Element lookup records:

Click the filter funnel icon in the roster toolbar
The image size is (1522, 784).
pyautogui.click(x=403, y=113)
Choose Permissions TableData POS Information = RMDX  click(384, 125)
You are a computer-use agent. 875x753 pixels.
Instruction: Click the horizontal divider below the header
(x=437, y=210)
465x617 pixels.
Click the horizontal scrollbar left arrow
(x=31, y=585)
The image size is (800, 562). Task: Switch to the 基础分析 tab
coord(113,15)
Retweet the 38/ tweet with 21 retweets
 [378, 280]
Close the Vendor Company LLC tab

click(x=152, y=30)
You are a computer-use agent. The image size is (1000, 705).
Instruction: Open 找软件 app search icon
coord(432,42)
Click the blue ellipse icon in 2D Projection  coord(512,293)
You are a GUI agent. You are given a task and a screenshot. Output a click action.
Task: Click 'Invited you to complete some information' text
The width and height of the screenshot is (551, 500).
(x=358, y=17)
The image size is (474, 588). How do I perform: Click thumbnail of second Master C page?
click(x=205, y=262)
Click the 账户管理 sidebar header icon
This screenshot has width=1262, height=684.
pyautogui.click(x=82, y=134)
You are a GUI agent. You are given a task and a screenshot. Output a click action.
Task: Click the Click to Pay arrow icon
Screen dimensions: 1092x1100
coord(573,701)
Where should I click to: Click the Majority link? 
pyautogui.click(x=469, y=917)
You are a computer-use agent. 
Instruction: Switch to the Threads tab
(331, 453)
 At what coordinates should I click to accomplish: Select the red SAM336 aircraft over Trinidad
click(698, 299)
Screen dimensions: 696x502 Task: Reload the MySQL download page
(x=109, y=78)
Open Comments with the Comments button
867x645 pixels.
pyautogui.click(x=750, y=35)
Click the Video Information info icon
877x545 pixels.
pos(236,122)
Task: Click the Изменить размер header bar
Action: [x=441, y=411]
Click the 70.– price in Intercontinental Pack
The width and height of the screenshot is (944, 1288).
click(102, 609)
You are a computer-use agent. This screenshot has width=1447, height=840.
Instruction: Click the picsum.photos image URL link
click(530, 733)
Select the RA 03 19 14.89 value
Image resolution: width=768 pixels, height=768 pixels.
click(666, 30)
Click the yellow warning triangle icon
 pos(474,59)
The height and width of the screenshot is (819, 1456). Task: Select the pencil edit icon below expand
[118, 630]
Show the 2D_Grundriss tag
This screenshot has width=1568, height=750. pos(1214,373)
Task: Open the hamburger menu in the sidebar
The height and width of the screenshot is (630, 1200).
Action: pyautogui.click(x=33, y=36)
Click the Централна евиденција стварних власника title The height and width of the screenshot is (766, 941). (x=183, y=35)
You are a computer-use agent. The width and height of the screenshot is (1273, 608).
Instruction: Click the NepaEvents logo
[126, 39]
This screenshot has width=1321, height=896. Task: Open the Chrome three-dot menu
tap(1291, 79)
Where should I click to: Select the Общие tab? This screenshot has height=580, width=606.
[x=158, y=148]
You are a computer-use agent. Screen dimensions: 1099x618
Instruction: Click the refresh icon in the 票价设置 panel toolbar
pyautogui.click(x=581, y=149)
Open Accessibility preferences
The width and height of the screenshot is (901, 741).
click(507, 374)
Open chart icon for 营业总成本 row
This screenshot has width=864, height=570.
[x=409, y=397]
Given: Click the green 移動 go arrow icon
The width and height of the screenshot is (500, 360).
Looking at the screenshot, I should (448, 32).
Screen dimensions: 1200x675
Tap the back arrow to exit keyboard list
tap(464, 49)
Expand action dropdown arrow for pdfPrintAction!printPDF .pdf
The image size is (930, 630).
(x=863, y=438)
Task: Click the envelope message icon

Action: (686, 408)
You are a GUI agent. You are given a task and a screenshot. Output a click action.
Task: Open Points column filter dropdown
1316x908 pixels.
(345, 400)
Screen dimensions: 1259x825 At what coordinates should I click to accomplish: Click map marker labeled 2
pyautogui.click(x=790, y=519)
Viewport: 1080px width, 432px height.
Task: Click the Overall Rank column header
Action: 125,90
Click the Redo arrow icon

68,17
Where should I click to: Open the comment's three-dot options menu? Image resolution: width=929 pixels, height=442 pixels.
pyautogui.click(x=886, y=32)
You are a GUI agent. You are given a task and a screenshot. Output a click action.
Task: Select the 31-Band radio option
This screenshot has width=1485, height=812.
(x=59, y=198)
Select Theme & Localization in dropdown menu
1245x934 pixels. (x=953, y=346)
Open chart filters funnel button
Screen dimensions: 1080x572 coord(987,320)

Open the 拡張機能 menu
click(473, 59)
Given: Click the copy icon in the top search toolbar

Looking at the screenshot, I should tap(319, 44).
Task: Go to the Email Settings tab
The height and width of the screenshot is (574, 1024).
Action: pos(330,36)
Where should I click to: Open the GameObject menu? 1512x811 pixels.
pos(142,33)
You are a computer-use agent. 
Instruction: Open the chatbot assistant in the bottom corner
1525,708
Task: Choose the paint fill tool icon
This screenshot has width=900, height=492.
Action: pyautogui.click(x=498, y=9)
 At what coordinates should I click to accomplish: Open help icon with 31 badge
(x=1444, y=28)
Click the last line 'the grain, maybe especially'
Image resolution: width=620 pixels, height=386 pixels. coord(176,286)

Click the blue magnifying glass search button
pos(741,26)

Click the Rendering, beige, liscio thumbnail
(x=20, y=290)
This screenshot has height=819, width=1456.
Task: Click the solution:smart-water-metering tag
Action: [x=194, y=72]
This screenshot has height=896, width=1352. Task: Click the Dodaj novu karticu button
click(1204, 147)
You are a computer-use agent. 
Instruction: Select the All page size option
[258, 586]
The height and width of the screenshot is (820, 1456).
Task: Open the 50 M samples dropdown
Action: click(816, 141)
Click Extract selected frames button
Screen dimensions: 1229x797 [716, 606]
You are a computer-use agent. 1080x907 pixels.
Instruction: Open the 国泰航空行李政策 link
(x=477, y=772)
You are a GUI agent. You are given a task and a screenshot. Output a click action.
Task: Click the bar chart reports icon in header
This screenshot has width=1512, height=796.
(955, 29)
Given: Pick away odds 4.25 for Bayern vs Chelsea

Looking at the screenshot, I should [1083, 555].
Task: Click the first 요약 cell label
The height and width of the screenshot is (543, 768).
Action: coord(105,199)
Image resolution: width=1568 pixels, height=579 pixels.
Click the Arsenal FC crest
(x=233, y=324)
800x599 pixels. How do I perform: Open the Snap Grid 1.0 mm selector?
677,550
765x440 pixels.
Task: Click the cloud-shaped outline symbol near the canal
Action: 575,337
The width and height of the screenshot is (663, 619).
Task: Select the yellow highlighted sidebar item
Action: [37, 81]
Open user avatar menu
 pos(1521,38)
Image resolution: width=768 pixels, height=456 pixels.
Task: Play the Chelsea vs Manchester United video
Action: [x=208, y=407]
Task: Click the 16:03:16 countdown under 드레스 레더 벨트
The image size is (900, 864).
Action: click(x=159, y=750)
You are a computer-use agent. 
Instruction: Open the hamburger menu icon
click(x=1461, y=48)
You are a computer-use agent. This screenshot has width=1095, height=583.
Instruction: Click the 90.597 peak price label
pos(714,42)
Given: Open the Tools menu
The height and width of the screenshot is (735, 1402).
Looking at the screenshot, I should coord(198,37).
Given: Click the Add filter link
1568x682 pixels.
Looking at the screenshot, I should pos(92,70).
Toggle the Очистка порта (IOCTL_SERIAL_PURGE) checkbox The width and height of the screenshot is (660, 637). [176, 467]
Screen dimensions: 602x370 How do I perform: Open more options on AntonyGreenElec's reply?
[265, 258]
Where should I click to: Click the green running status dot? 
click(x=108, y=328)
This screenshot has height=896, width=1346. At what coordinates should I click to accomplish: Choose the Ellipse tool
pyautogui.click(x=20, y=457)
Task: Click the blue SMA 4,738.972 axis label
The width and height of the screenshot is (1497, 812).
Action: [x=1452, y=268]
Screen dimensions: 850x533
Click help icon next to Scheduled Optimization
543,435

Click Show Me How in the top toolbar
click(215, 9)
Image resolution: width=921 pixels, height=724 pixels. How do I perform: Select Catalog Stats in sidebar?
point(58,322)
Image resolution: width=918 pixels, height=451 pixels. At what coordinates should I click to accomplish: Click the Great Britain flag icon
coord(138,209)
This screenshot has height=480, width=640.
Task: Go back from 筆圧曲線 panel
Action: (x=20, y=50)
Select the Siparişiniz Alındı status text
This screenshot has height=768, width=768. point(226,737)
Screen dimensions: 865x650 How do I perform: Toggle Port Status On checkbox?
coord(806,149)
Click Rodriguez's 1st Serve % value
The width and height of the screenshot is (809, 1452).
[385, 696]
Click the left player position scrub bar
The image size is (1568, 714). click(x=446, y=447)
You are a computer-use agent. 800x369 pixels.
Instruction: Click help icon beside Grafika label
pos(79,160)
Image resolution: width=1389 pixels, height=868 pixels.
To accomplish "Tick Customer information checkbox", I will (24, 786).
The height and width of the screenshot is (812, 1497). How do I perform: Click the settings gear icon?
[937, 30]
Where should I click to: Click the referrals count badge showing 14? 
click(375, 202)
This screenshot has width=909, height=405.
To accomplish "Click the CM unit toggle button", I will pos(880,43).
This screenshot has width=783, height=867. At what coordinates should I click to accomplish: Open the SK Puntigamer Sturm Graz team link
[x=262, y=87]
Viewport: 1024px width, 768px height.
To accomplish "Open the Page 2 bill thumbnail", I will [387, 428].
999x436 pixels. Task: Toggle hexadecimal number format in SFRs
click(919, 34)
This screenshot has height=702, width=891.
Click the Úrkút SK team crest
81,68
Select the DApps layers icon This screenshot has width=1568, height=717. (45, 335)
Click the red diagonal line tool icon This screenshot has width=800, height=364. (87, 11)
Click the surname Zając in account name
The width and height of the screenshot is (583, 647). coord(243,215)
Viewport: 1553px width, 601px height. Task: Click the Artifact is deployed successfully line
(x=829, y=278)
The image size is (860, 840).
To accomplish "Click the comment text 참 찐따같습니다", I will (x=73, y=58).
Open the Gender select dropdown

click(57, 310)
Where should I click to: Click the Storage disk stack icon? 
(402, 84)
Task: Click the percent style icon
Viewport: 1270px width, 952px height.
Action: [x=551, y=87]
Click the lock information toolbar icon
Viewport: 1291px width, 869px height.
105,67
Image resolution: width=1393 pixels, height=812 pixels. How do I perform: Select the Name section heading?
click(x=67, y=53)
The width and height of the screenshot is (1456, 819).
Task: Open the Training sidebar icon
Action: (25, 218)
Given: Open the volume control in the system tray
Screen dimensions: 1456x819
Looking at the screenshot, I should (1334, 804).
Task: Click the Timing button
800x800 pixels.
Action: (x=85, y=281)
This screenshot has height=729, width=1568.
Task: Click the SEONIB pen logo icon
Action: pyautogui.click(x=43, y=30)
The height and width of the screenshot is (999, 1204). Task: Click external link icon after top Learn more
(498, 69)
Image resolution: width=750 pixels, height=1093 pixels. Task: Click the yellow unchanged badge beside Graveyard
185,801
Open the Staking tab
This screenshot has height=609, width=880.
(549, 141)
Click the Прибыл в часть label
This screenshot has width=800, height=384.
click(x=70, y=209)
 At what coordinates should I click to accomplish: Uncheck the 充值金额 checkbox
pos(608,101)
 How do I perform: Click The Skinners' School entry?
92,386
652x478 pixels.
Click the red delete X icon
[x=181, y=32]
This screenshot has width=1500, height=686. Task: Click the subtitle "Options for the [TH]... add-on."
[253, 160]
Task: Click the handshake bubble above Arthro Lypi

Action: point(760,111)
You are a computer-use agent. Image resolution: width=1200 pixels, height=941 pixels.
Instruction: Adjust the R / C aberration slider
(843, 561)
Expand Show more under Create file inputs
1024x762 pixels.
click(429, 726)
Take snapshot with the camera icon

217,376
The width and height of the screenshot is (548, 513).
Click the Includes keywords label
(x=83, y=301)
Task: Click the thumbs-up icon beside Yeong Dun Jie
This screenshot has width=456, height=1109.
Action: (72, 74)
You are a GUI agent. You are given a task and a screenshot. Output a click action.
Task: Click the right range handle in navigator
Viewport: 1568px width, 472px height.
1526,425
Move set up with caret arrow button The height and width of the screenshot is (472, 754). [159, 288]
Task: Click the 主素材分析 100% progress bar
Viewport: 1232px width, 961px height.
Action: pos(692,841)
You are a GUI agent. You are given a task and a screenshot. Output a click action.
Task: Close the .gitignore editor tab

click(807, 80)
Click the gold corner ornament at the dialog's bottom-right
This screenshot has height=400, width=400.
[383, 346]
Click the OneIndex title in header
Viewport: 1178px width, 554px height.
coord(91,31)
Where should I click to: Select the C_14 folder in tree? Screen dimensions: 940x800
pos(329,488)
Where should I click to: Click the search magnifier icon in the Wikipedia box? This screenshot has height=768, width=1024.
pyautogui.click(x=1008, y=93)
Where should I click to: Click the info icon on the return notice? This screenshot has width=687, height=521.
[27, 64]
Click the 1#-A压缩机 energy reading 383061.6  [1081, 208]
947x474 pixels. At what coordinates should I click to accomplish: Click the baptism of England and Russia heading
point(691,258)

## TASK DIRECTIONS
Rewrite the records from the line with "Screen dimensions: 696x502" to the line with "tap(1291, 79)", replacing "Instruction" with "Directive" and leaving everything else the same. Give only those lines.

## ANSWER TO THIS EXERCISE
Screen dimensions: 696x502 Task: Reload the MySQL download page
(x=109, y=78)
Open Comments with the Comments button
867x645 pixels.
pyautogui.click(x=750, y=35)
Click the Video Information info icon
877x545 pixels.
pos(236,122)
Task: Click the Изменить размер header bar
Action: [x=441, y=411]
Click the 70.– price in Intercontinental Pack
The width and height of the screenshot is (944, 1288).
click(102, 609)
You are a computer-use agent. This screenshot has width=1447, height=840.
Directive: Click the picsum.photos image URL link
click(530, 733)
Select the RA 03 19 14.89 value
Image resolution: width=768 pixels, height=768 pixels.
click(666, 30)
Click the yellow warning triangle icon
 pos(474,59)
The height and width of the screenshot is (819, 1456). Task: Select the pencil edit icon below expand
[118, 630]
Show the 2D_Grundriss tag
This screenshot has width=1568, height=750. pos(1214,373)
Task: Open the hamburger menu in the sidebar
The height and width of the screenshot is (630, 1200).
Action: pyautogui.click(x=33, y=36)
Click the Централна евиденција стварних власника title The height and width of the screenshot is (766, 941). (x=183, y=35)
You are a computer-use agent. The width and height of the screenshot is (1273, 608).
Directive: Click the NepaEvents logo
[126, 39]
This screenshot has width=1321, height=896. Task: Open the Chrome three-dot menu
tap(1291, 79)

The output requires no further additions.